Il est important également de savoir pourquoi vous souhaitez intégrer un incubateur. "Les étudiants qui cherchent juste un toit ne nous intéressent pas, prévient Jean-Claude Lemoine d'IncubaGem. On cherche des gens qui ont besoin de nous."

Avant de postuler, renseignez-vous sur les services proposés et soyez capable de justifier votre choix. "Quand on est entrés, on a dit que l'on avait besoin d'un regard extérieur, se souvient Hugo Avale. Il est important de savoir quelles expertises vous venez chercher. Par exemple : 'Quand et comment on lance notre communication.'" Inversement, soyez au clair avec ce que vous avez envie d'apporter à l'incubateur. "C'est important, assure Hugo. Mon associée, Margaux, par exemple, a proposé des ateliers de pitches pour les incubés et moi des ateliers de codéveloppement."

Un mélange des publics et des thématiques
Si certains incubateurs restent réservés aux étudiants ou aux diplômés "maison" (comme IncubaGem, à Grenoble école de management), beaucoup ont fait le choix de la mutualisation et accueillent un public plus large, issu des établissements partenaires. Avec un mode d'ordre : l'hybridation des compétences et le mélange des générations.

> Consignes:
a. Dans le texte sur les incubateurs, quels ateliers Margaux a-t-elle proposés aux incubés ?
b. Poursuivez, s'il vous plaît, le texte sur les incubateurs à la suite de sa dernière phrase.
Les lignes ci-dessous proviennent d'une autre source que le texte sur les incubateurs.

> Données fournies:
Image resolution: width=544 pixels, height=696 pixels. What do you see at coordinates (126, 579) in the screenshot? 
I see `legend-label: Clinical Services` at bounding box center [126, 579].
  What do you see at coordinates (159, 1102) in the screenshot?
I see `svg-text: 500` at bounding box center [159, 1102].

> Réponses par consigne:
a. Des ateliers de pitches.

b.
Depuis 2014, Audencia Group partage son incubateur avec l'École centrale de Nantes et l'ENSA. Une condition pour l'intégrer : qu'au moins un des porteurs de projet soit étudiant ou diplômé d'une des écoles. "Un incubé va pouvoir accéder à l'expertise des 3 établissements", se félicite Valérie-Claude Gaudillat, référente entrepreneuriat à Audencia Nantes. Et côtoyer des personnes de tout âge : "Aux côtés de jeunes diplômés, nous accueillons par exemple des diplômés de l'Executive MBA qui ont 15-20 ans d'expérience professionnelle."
Dans le même esprit, le YEC (Young Entrepreneur Center), l'incubateur des acteurs de l'enseignement supérieur de Troyes et sa région, est installé sur la Technopole de l'Aube. Il incube en priorité les étudiants et les diplômés des écoles fondatrices, et plus largement tous ceux du territoire. "La richesse des projets entrepreneuriaux, c'est la diversité des profils et la complémentarité des compétences. Souvent des managers vont avoir besoin d'un ingénieur ou, inversement des ingénieurs d'un business développeur", remarque Sylvia Maucort, responsable de la structure.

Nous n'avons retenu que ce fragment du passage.